**TASK DIRECTIONS:** Restrict the output to the lines below starting at the one that contains "This screenshot has height=619, width=1309." and ending at the one that contains "The width and height of the screenshot is (761, 589).", and restate them word for word, both ends included.

**Data items:**
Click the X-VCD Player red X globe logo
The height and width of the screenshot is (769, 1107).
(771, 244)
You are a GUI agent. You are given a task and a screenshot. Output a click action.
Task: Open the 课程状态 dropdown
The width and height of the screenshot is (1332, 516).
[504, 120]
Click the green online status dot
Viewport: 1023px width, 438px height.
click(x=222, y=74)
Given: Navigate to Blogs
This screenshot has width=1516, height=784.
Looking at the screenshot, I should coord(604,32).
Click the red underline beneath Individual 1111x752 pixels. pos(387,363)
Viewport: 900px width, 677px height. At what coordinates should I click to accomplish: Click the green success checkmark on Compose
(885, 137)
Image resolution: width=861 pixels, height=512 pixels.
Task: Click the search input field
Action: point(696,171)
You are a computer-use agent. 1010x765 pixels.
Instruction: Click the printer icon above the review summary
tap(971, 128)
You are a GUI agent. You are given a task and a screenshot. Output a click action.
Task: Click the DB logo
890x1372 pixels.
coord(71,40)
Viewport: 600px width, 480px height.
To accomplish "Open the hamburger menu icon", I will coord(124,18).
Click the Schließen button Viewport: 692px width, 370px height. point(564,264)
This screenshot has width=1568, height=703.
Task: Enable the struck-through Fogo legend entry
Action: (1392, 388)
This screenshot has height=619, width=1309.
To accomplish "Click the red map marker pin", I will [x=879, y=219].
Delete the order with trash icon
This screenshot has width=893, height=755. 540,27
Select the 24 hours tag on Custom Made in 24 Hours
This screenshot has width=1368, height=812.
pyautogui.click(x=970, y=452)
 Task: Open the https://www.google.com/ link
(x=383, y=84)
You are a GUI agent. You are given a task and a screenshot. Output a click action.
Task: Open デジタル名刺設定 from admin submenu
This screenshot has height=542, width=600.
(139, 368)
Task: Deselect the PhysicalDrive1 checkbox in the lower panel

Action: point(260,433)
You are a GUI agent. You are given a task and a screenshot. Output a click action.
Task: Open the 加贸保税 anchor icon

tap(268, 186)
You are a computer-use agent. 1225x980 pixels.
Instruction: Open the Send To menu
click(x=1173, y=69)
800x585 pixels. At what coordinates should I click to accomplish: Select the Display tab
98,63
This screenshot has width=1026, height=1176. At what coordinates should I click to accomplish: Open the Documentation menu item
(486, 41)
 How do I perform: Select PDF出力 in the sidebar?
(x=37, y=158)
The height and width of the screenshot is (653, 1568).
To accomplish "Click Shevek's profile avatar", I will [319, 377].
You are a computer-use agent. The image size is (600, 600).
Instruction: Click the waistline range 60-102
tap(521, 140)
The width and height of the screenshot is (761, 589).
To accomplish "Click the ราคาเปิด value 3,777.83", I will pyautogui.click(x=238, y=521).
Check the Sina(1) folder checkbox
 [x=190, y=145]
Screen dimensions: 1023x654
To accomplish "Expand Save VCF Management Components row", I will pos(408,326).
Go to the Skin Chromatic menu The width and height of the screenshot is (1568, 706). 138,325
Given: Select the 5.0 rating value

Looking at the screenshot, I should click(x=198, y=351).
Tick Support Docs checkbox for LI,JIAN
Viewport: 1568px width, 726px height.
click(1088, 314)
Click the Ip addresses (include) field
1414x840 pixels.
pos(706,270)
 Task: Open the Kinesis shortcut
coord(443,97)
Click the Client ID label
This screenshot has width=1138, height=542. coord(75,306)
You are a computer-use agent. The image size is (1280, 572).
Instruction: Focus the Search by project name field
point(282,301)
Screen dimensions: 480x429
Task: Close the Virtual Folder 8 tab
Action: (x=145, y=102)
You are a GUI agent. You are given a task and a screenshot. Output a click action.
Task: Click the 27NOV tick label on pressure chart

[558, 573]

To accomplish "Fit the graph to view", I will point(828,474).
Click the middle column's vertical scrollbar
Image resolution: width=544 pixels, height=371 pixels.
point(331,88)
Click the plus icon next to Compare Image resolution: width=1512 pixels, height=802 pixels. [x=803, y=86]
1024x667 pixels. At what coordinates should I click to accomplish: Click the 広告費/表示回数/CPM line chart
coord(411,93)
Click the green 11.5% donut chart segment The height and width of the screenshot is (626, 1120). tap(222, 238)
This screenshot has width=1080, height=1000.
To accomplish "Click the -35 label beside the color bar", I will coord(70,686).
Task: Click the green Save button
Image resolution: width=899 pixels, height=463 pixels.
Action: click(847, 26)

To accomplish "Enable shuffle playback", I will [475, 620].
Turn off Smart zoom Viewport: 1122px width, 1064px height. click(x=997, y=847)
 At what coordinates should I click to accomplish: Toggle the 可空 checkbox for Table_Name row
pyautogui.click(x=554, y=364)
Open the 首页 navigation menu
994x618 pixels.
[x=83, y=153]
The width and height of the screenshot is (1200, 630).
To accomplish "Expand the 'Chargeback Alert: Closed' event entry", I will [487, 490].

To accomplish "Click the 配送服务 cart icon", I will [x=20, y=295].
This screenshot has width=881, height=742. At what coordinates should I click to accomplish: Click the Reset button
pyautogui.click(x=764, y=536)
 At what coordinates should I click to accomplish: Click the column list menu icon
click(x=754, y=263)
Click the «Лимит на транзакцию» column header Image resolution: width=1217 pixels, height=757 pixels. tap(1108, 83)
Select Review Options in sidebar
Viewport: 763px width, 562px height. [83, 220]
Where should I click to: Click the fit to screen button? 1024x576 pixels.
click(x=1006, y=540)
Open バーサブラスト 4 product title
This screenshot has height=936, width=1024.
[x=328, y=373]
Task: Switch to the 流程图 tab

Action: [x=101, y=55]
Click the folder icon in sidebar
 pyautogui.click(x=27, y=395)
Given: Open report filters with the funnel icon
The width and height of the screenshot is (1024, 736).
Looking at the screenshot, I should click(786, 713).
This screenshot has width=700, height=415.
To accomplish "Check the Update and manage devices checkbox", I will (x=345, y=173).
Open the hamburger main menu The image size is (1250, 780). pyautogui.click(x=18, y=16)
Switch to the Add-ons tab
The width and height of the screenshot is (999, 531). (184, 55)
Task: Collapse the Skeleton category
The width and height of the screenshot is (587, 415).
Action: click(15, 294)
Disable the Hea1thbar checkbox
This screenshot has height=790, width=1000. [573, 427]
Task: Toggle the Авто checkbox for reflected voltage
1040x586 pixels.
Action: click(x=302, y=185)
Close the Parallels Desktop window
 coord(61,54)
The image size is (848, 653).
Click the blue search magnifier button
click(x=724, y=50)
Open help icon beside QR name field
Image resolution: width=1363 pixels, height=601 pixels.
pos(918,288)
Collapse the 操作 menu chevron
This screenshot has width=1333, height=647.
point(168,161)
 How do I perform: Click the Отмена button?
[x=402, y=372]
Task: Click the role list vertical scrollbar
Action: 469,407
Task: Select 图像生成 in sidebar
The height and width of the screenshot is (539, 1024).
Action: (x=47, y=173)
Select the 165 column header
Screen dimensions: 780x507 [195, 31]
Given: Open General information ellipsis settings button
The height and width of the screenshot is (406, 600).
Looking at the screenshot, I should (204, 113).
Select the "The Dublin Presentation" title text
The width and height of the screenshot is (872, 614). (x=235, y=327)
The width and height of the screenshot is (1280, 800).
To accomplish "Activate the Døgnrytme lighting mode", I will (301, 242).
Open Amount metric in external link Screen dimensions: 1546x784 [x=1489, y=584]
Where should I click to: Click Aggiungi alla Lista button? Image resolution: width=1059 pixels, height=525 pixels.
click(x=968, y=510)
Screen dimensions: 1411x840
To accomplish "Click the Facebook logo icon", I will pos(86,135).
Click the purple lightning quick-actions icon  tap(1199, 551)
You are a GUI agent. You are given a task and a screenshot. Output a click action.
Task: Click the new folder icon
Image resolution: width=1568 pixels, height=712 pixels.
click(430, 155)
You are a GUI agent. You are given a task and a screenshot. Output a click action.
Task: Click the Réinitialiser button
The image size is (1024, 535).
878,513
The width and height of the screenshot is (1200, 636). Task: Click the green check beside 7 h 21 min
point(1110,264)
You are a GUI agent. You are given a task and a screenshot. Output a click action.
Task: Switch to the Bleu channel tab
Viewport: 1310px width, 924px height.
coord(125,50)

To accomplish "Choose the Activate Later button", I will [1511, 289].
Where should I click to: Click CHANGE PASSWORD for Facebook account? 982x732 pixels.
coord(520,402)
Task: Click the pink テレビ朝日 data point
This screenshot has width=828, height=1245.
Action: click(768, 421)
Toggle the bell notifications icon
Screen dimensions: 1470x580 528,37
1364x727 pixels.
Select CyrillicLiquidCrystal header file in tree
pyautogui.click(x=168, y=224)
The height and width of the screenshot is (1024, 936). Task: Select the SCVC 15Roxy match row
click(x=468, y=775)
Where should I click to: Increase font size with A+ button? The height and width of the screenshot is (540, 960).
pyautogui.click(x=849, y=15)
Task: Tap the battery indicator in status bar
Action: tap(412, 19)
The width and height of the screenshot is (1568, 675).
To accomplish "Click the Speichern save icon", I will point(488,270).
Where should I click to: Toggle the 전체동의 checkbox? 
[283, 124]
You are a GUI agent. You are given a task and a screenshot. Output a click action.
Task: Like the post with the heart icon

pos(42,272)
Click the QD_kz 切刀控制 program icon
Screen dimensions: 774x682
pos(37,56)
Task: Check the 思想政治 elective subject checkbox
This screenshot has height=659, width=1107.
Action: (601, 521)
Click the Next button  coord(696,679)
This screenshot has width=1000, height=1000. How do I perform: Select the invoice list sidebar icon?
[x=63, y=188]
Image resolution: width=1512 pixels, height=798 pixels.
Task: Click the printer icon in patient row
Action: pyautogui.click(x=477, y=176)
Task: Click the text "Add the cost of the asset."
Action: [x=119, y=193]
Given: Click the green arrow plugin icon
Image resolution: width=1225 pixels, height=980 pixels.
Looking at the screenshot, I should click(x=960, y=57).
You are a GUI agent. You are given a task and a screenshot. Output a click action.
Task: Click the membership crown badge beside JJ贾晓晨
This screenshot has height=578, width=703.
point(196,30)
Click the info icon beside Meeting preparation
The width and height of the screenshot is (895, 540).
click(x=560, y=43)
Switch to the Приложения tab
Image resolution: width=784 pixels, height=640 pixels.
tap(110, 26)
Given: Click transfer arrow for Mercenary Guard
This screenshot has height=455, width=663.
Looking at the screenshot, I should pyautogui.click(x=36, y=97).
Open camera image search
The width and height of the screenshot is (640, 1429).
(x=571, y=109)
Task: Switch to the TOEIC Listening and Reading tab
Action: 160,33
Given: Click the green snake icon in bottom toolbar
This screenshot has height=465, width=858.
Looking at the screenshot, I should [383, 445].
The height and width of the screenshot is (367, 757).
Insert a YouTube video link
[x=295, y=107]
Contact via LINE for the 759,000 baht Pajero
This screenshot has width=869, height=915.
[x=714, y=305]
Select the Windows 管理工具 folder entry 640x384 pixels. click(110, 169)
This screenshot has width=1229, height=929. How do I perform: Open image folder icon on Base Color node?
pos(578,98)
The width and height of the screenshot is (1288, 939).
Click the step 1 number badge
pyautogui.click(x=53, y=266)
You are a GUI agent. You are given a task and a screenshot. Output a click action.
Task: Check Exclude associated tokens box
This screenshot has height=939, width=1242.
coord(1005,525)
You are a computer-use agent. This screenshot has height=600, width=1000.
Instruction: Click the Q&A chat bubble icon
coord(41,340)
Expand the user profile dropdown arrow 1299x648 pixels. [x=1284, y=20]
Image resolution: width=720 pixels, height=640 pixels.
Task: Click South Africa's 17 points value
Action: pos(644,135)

**TASK SOLUTION:**
This screenshot has height=619, width=1309.
To accomplish "Click the red map marker pin", I will [x=879, y=219].
Delete the order with trash icon
This screenshot has width=893, height=755. 540,27
Select the 24 hours tag on Custom Made in 24 Hours
This screenshot has width=1368, height=812.
pyautogui.click(x=970, y=452)
 Task: Open the https://www.google.com/ link
(x=383, y=84)
You are a GUI agent. You are given a task and a screenshot. Output a click action.
Task: Open デジタル名刺設定 from admin submenu
This screenshot has height=542, width=600.
(139, 368)
Task: Deselect the PhysicalDrive1 checkbox in the lower panel

Action: point(260,433)
You are a GUI agent. You are given a task and a screenshot. Output a click action.
Task: Open the 加贸保税 anchor icon

tap(268, 186)
You are a computer-use agent. 1225x980 pixels.
Instruction: Open the Send To menu
click(x=1173, y=69)
800x585 pixels. At what coordinates should I click to accomplish: Select the Display tab
98,63
This screenshot has width=1026, height=1176. At what coordinates should I click to accomplish: Open the Documentation menu item
(486, 41)
 How do I perform: Select PDF出力 in the sidebar?
(x=37, y=158)
The height and width of the screenshot is (653, 1568).
To accomplish "Click Shevek's profile avatar", I will [319, 377].
You are a computer-use agent. The image size is (600, 600).
Instruction: Click the waistline range 60-102
tap(521, 140)
The width and height of the screenshot is (761, 589).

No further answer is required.